DATA EXCERPTS:
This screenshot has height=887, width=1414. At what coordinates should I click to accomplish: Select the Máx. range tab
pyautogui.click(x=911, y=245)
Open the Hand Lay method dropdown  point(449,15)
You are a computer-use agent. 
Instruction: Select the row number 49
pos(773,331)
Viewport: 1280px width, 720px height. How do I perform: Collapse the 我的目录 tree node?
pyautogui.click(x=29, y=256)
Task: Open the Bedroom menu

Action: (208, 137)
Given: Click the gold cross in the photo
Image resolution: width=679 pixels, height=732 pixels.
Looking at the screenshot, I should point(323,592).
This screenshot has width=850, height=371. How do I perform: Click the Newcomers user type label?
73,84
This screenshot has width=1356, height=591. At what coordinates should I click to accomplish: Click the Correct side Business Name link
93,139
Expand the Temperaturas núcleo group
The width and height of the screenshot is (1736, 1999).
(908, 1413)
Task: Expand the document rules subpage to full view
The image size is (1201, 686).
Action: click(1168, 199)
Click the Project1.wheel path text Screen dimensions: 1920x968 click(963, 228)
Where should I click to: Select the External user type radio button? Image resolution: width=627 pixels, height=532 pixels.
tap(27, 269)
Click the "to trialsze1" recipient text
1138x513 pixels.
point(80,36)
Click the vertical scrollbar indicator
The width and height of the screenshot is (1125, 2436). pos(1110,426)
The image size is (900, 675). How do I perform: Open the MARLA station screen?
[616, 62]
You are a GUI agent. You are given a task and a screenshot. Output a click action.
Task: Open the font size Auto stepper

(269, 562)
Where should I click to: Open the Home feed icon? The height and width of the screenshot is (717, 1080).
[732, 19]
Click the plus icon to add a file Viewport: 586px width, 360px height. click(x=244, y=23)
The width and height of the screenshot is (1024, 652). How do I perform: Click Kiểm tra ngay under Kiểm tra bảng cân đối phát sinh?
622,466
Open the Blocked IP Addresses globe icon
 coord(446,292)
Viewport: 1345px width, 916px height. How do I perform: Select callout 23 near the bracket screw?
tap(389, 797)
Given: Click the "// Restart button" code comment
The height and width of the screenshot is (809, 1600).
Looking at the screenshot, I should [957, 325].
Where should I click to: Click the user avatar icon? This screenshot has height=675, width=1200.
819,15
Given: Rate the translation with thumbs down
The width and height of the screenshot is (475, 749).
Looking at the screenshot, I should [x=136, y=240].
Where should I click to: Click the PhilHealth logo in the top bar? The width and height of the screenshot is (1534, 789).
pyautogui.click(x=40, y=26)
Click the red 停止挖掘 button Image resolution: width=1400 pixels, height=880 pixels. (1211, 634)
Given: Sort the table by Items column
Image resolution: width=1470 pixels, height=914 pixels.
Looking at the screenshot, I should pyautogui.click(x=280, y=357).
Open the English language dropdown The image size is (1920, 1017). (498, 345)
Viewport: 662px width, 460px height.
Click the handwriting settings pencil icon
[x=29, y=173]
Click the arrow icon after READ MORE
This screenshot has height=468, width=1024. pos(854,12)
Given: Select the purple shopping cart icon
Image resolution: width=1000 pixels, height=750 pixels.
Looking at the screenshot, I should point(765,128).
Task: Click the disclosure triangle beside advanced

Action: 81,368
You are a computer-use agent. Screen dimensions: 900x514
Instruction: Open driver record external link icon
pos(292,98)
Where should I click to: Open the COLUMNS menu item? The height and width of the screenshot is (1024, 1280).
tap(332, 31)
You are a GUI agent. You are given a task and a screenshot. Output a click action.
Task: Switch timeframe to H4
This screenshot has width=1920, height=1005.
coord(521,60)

DESCRIPTION OF THE TASK:
An exact copy of all the records above is needed.

ANSWER TO THIS EXERCISE:
This screenshot has height=887, width=1414. At what coordinates should I click to accomplish: Select the Máx. range tab
pyautogui.click(x=911, y=245)
Open the Hand Lay method dropdown  point(449,15)
You are a computer-use agent. 
Instruction: Select the row number 49
pos(773,331)
Viewport: 1280px width, 720px height. How do I perform: Collapse the 我的目录 tree node?
pyautogui.click(x=29, y=256)
Task: Open the Bedroom menu

Action: (208, 137)
Given: Click the gold cross in the photo
Image resolution: width=679 pixels, height=732 pixels.
Looking at the screenshot, I should point(323,592).
This screenshot has width=850, height=371. How do I perform: Click the Newcomers user type label?
73,84
This screenshot has width=1356, height=591. At what coordinates should I click to accomplish: Click the Correct side Business Name link
93,139
Expand the Temperaturas núcleo group
The width and height of the screenshot is (1736, 1999).
(908, 1413)
Task: Expand the document rules subpage to full view
The image size is (1201, 686).
Action: click(1168, 199)
Click the Project1.wheel path text Screen dimensions: 1920x968 click(963, 228)
Where should I click to: Select the External user type radio button? Image resolution: width=627 pixels, height=532 pixels.
tap(27, 269)
Click the "to trialsze1" recipient text
1138x513 pixels.
point(80,36)
Click the vertical scrollbar indicator
The width and height of the screenshot is (1125, 2436). pos(1110,426)
The image size is (900, 675). How do I perform: Open the MARLA station screen?
[616, 62]
You are a GUI agent. You are given a task and a screenshot. Output a click action.
Task: Open the font size Auto stepper

(269, 562)
Where should I click to: Open the Home feed icon? The height and width of the screenshot is (717, 1080).
[732, 19]
Click the plus icon to add a file Viewport: 586px width, 360px height. click(x=244, y=23)
The width and height of the screenshot is (1024, 652). How do I perform: Click Kiểm tra ngay under Kiểm tra bảng cân đối phát sinh?
622,466
Open the Blocked IP Addresses globe icon
 coord(446,292)
Viewport: 1345px width, 916px height. How do I perform: Select callout 23 near the bracket screw?
tap(389, 797)
Given: Click the "// Restart button" code comment
The height and width of the screenshot is (809, 1600).
Looking at the screenshot, I should [957, 325].
Where should I click to: Click the user avatar icon? This screenshot has height=675, width=1200.
819,15
Given: Rate the translation with thumbs down
The width and height of the screenshot is (475, 749).
Looking at the screenshot, I should [x=136, y=240].
Where should I click to: Click the PhilHealth logo in the top bar? The width and height of the screenshot is (1534, 789).
pyautogui.click(x=40, y=26)
Click the red 停止挖掘 button Image resolution: width=1400 pixels, height=880 pixels. (1211, 634)
Given: Sort the table by Items column
Image resolution: width=1470 pixels, height=914 pixels.
Looking at the screenshot, I should pyautogui.click(x=280, y=357).
Open the English language dropdown The image size is (1920, 1017). (498, 345)
Viewport: 662px width, 460px height.
Click the handwriting settings pencil icon
[x=29, y=173]
Click the arrow icon after READ MORE
This screenshot has height=468, width=1024. pos(854,12)
Given: Select the purple shopping cart icon
Image resolution: width=1000 pixels, height=750 pixels.
Looking at the screenshot, I should point(765,128).
Task: Click the disclosure triangle beside advanced

Action: 81,368
You are a computer-use agent. Screen dimensions: 900x514
Instruction: Open driver record external link icon
pos(292,98)
Where should I click to: Open the COLUMNS menu item? The height and width of the screenshot is (1024, 1280).
tap(332, 31)
You are a GUI agent. You are given a task and a screenshot. Output a click action.
Task: Switch timeframe to H4
This screenshot has width=1920, height=1005.
coord(521,60)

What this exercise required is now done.